Заводской техник долго приглядывался к Вальронду:
— А вы меня, комдив, никак не хотите узнать?
— Нет. Помилуй бог — не узнаю.
— Да, — призадумался техник.
— Тогда ведь было темно… в августе восемнадцатого! Да и вы с Павлухиным сидели под капотом. Было нам не до милых, разговоров… Однако «ямайку» вы расхряпали и даже спасибо мне не сказали… Помните?
— Так это вы?! — воскликнул Вальронд.
— Я. Катеришко-то у меня свой. Когда и семгу поймаешь. Когда и так: семью посадишь в воскресенье — и в море! За ягодами также, за грибами… Катер иметь — дело хорошее, особенно здесь.

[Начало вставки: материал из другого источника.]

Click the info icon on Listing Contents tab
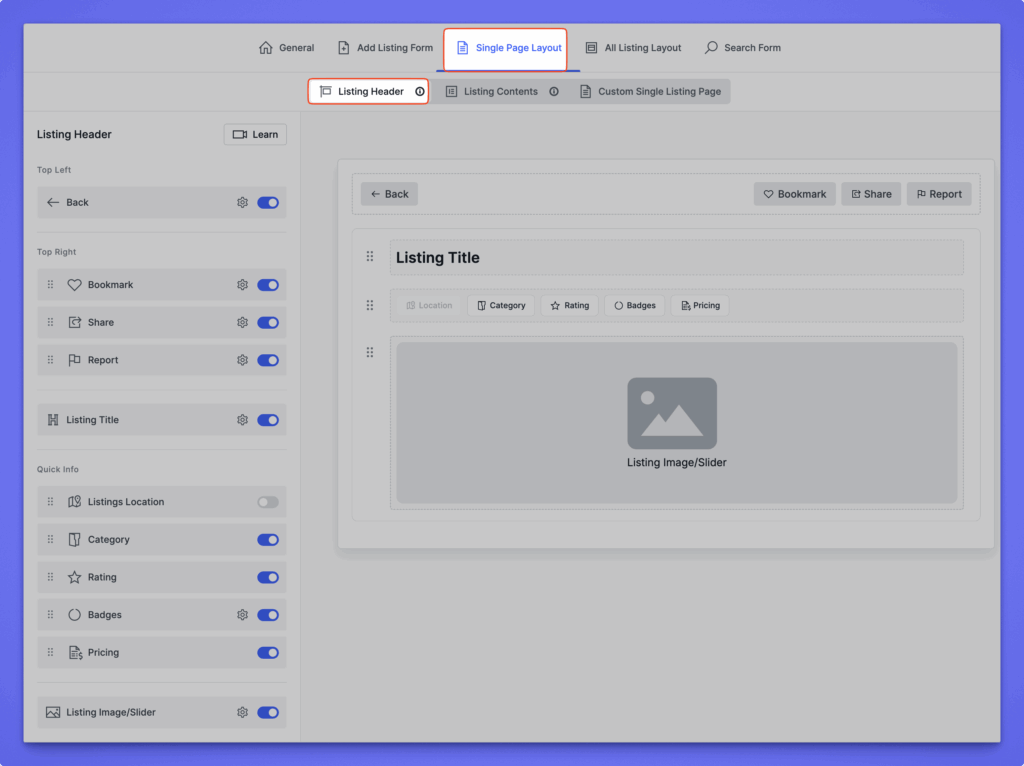This screenshot has width=1024, height=766. 554,92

Вальронд наспех вытер лицо мокрым полотенцем.
— Послушайте, — сказал, — у меня к вам один вопрос. Весьма конспиративного свойства. Здесь, в Архангельске, при интервентах была такая княгиня Вадбольская, она-то и устроила нам спасение с помощью вас и вашего катера…
Техник удивленно пожал плечами:
— Поверьте, я не знаю никакой княгини.
— Но, помилуйте, дорогой товарищ, кто же в таком случае просил вас спасти меня и Павлухина?
Техник поднялся, построжал лицом.
— Николай Александрович Дрейер, вечная ему память.
— Николаша Дрейер? — удивился Вальронд.
— Да. Мы состояли с ним в одной партийной ячейке.
Вальронд куснул в раздумье пухлую губу.
— Опять я запутался… Если это так, то каким же образом сюда могла затесаться княгиня? Большевик Дрейер и… княгиня?
— Я тоже ума не приложу, о какой княгине вы говорите…
Они сообща проверили схему стрельбы, после чего Вальронд получил у начфина дивизиона жалованье (теперь оно стало называться зарплатой). Под флагами Советской страны вмерзли в лед до весны три сторожевика его дивизиона: «Заряд», «Патрон» и «Запал». Как командир этих кораблей, Женька получил сегодня приличное вознаграждение — в миллионах. Реформа еще не была проведена в стране после разрухи, и все исчислялось гигантски — миллионами, причем в ход шли наряду с совзнаками и екатеринки, и керенки, и даже облигации займа Свободы. Один номер газеты «Правда» стоил тогда две тысячи пятьсот рублей, одна почтовая марка обходилась в триста двадцать рублей… Это было время, когда пели:
Залетаю я в буфет —
Ни копейки денег нет:
— Разме-еняйте
сорок миллионов!..
Перейдя Северную Двину по льду от самой Соломбалы, Вальронд прыгнул на ходу на подножку трамвая, который дотащил его, тарахтя и названивая, до губисполкома.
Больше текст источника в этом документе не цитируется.